What you need to do ::
Search the records below for "blue" and copy every line it turns up in.

Data extract ::
╔══
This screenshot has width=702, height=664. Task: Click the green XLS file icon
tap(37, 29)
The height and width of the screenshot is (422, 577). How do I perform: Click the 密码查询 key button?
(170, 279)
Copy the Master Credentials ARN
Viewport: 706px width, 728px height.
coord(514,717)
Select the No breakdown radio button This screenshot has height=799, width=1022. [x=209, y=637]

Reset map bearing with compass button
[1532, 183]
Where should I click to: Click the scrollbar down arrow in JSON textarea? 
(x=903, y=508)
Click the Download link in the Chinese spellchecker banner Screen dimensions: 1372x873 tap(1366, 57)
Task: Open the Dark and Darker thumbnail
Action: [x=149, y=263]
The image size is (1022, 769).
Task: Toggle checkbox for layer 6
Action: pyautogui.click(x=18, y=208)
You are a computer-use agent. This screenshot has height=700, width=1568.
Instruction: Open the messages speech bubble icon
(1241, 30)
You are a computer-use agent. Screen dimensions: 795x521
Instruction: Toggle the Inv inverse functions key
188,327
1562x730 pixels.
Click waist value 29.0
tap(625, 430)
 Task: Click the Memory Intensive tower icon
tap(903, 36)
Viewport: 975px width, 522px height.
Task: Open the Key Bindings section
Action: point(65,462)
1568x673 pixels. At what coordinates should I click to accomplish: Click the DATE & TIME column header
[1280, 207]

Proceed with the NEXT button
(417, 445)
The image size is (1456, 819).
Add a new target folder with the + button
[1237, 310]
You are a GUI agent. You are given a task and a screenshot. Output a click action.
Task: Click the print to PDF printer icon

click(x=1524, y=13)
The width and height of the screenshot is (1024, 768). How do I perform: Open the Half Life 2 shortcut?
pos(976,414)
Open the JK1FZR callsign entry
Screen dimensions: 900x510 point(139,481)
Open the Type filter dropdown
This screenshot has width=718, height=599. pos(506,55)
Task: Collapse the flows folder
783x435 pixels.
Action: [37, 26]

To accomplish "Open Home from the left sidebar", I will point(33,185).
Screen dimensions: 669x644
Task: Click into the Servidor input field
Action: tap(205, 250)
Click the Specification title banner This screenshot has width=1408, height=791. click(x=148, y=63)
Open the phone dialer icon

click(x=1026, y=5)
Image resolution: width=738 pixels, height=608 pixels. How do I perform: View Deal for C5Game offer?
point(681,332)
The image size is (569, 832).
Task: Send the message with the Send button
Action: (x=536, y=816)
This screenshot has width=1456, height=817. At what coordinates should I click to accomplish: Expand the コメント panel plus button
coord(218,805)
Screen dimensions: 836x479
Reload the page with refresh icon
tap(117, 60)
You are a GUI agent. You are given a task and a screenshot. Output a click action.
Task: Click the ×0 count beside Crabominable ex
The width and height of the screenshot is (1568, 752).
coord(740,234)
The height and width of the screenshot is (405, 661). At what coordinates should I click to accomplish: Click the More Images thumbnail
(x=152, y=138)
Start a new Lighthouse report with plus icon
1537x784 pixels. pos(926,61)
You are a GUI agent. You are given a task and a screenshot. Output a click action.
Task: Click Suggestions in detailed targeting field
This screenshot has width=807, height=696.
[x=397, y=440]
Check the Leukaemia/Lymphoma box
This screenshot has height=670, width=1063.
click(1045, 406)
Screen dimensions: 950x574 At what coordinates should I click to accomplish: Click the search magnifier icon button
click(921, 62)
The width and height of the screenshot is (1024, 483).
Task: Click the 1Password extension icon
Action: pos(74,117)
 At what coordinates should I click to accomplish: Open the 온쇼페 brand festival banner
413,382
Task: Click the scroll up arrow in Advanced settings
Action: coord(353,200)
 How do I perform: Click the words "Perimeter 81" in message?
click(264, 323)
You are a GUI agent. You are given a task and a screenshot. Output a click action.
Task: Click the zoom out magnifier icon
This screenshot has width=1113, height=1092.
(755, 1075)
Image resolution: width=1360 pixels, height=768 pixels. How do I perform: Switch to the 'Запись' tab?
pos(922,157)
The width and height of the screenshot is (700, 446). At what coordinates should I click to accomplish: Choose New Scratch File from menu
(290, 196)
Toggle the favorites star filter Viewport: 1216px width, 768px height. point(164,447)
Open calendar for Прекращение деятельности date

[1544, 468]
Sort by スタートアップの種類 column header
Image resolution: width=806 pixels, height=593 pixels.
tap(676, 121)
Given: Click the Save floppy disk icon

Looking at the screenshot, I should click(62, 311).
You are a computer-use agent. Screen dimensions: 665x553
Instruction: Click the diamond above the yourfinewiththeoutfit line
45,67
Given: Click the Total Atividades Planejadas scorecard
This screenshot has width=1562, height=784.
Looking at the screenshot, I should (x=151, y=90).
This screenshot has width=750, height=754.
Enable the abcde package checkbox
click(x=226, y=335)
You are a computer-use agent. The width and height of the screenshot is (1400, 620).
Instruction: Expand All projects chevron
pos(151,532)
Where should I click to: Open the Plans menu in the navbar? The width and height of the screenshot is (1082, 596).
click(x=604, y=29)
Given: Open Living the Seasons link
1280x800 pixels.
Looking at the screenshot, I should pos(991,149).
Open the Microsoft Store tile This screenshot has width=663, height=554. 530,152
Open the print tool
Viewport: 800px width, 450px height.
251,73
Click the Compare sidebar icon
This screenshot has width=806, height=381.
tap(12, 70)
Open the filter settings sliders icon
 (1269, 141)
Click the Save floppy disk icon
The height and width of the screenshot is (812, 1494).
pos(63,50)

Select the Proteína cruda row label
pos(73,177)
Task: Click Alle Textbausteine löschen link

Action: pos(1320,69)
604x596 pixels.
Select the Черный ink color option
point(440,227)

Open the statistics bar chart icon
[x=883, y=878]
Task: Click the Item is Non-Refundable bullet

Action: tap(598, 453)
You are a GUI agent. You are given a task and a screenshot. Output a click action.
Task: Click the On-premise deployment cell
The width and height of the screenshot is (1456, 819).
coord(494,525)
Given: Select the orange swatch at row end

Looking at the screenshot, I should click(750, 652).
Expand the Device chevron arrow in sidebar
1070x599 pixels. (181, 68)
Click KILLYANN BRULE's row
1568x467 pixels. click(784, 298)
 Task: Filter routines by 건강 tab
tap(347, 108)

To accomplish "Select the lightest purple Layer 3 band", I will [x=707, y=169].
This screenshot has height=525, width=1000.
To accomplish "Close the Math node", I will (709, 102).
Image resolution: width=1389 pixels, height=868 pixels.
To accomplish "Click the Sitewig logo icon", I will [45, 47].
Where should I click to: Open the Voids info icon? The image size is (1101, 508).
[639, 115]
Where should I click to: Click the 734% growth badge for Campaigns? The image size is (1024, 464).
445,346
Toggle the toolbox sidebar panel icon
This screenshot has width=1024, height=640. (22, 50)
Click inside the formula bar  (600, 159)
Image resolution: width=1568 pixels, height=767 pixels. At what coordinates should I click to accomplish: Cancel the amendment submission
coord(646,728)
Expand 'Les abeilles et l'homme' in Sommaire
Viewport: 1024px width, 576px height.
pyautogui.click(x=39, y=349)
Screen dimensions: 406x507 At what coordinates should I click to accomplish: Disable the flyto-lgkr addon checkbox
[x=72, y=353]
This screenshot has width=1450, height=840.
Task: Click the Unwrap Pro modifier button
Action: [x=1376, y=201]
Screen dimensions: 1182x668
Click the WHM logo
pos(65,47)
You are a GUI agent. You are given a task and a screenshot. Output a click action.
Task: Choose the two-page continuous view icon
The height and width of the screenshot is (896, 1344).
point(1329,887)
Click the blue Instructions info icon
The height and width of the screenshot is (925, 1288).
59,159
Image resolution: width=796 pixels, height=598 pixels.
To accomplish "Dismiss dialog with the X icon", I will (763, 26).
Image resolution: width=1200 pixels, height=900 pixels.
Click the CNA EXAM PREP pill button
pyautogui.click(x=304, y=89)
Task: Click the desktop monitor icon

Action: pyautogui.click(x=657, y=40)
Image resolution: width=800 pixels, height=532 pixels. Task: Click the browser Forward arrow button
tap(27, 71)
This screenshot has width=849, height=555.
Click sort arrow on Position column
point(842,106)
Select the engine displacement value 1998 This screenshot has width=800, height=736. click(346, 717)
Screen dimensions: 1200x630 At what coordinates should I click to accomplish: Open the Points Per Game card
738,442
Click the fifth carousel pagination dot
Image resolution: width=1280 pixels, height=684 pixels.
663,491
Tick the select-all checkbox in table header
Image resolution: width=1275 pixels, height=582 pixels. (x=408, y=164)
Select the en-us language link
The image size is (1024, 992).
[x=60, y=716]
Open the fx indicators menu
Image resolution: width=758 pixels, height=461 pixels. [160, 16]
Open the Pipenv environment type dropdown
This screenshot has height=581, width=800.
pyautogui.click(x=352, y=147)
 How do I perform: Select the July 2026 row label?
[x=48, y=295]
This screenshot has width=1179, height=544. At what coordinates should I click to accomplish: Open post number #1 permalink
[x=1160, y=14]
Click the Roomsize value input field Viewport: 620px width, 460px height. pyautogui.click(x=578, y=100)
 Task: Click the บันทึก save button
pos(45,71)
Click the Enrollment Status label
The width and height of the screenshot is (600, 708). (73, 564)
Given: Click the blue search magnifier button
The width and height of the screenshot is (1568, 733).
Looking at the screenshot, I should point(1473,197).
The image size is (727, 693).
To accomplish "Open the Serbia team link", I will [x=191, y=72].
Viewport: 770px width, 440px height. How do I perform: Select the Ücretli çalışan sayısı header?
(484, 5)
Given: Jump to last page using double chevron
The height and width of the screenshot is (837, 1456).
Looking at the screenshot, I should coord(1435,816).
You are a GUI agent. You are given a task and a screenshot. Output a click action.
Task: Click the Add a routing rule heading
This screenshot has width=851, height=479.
╚══
Solution to this exercise ::
Click the blue Instructions info icon
Given: Click the blue search magnifier button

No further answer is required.